*** Opening Material provided ***

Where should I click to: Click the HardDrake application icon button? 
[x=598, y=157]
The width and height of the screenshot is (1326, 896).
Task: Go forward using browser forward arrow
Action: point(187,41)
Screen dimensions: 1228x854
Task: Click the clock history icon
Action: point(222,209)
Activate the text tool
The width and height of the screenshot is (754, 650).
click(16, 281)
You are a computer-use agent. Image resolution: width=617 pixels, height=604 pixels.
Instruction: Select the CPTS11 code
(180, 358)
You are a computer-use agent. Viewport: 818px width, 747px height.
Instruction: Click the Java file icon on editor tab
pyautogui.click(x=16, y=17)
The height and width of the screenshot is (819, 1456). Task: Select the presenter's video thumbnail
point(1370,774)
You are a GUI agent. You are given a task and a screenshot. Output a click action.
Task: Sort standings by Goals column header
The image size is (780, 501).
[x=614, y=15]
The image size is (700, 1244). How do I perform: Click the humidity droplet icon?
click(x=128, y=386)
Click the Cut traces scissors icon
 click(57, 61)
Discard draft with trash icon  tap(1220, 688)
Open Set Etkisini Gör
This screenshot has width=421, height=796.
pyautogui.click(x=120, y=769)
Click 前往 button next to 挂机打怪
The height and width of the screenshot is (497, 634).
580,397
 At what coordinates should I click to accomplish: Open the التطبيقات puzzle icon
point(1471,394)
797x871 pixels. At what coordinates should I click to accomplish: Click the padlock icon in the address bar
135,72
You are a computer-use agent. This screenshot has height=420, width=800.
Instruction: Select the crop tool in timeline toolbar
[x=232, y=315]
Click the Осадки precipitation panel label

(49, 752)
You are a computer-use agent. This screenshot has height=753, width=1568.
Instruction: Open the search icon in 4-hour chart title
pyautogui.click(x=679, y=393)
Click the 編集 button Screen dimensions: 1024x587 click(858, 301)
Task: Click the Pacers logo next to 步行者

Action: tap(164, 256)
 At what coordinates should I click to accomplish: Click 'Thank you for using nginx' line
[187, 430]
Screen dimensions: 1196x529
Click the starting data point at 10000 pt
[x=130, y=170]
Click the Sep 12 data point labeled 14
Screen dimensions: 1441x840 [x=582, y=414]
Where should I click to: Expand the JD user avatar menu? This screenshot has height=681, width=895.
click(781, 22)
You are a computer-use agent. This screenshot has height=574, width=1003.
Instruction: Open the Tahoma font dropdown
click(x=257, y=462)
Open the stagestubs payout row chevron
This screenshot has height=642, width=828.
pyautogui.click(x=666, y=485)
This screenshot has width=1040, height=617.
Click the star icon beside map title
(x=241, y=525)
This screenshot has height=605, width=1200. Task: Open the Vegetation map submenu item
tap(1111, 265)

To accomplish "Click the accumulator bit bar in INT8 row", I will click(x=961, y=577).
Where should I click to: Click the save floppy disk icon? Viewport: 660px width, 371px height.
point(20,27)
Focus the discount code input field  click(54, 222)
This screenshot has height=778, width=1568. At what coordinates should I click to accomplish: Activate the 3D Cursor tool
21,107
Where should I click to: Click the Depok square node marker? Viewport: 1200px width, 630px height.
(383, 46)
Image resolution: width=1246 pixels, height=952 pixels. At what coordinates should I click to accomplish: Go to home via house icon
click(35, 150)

*** Closing Material provided ***

** Assigned task **
Take every line above where "agent" appears and copy it.

** Task output **
You are a computer-use agent. Image resolution: width=617 pixels, height=604 pixels.
You are a computer-use agent. Viewport: 818px width, 747px height.
You are a GUI agent. You are given a task and a screenshot. Output a click action.
You are a computer-use agent. This screenshot has height=420, width=800.
You are a computer-use agent. This screenshot has height=753, width=1568.
You are a computer-use agent. This screenshot has height=574, width=1003.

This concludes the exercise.